A stove named Esme

The first thing I saw was the stove. She was a broad-beamed beauty of indeterminate age, dominating a kitchen of ample proportions. Set before an old fireplace, she stood anchored to the wall by a large aluminum pipe resembling a makeshift periscope. She had four black burners arranged two by two on each side of an island of sparkling white enamel, perfect for receiving ladles and hot casseroles. She had a spotless oven and broiler and a small heater which would warm me through the coming winter.

It was the perfect apartment. She was the perfect stove. And as my future landlady escorted me back downstairs, I longed for the morning when I could wander sleepily out to that peaceful kitchen and put a kettle on to heat. Of more complicated delights I scarcely dared dream.

Having a lifelong compulsion to name - or misname - favored objects, I christened the stove after the pint-size heroine of J. D. Salinger's ''To Esme - With Love and Squalor.'' In this touching short story, it is young Esme's unflagging support that helps the weary protagonist regain his grip. After four nomadic years of living with housemates, I saw my own Esme as another beacon of sanity.
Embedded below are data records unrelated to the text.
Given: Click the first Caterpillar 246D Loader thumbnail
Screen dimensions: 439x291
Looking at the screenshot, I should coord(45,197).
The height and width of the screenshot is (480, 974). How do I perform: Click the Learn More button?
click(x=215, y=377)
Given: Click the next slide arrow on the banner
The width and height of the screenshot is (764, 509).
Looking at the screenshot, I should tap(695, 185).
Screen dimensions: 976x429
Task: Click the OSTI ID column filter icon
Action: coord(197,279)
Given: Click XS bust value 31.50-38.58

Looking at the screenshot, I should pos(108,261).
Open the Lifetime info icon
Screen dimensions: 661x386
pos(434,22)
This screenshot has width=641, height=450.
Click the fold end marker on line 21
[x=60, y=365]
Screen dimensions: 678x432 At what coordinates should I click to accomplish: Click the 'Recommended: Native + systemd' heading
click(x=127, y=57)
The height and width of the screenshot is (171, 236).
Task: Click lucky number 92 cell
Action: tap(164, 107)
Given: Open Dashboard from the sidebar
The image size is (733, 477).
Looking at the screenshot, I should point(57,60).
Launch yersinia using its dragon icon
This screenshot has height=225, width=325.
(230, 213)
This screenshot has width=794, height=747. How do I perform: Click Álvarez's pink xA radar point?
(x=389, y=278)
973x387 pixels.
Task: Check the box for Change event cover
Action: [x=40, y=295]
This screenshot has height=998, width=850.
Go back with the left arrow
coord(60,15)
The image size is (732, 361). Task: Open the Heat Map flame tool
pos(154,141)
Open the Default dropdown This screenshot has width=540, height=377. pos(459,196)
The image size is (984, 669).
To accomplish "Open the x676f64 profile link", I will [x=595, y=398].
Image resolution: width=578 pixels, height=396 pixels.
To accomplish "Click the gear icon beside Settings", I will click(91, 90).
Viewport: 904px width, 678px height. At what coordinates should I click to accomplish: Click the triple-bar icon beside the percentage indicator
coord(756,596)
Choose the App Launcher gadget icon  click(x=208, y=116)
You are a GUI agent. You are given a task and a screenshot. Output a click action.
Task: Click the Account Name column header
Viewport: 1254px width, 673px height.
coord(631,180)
I was tired of coping with unfamiliar kitchens and household rules that chafed at my spirits, tired of cigarette smoke in my Brussels sprouts. Although I'd miss the occasional camaraderie, I was long past due for my own space, my own stove. I'd just about given up hope, when along came Esme.

You'd probably expect a stove with a name like that to have a few idiosyncrasies - and you'd be right. A good for instance is the first time I turned on Esme's automatic oven. Nothing happened. I lowered the radio, listening for the quiet hiss of gas. Silence. Since her burners always caught immediately and burned with a steady blue halo, it never occurred to me that Esme might have a problem. After 10 or 15 seconds I switched her off and gave myself to the problem at hand. (Have you ever cooked a frozen dinner on top of the stove? It's almost as difficult as admitting you bought one.)

The next day I called my landlady, who said she was certain the oven worked and came right upstairs to prove it. Esme, it turned out, just likes to take her time. Give her a few extra seconds and eventually she'll reward you - not with a jangling poof! like her more vociferous peers, but with a gentle sigh. The house has to be totally silent, though, or you'll miss it. Once she does warm up, she'll produce a pan of hot crusty corn bread in exactly 20 minutes.

Speaking of which, I happen to hold the opinion that corn bread is corn bread - even if the batter lists to one side of the pan. I mention this because, in the beginning, Esme's corn bread usually resembled a loaf baked amidships during a squall.

No matter. This was hardly worthy of notice when you consider the bigger picture. After all, Esme and I reside in one of New England's oldest coastal settlements, the kind of town where a building that stands plumb and upright is considered more or less an eyesore. In our neighborhood a house is expected to slope this way and that. So naturally does its stove and quite possibly its occupants.

I never truly realized the extent of Esme's condition, however, until the first time my parents drove up for a visit and I attempted one of those miraculous concoctions known as an Impossible Pie (so called because it forms its own crust). No sooner did I set the pan on the rack when half the thick yellow custard cascaded over the rim and bubbled furiously on the oven floor. Later we managed to eat what remained (mostly crust), and my father, ever the comedian, asked for a board to put under one side of his chair so he could slant in the same direction as his dessert.

Well, Esme is finally on the level and we're planning some additional adventures.

Her first popovers - baked in white ceramic ramekins from a going-out-of-business sale - were an epicure's delight.

I use the word ''epicure'' with some reservation, because I do not wish to mislead anyone into believing I am a gourmet cook. Never mind the Bombay curry or other sporadic attempts to upgrade my repertoire. I am at heart a steadfast proponent of simple home cooking, the kind that says ''Welcome.'' And never have I felt more welcomed, more at home, since the day I first teamed up with a stove named Esme.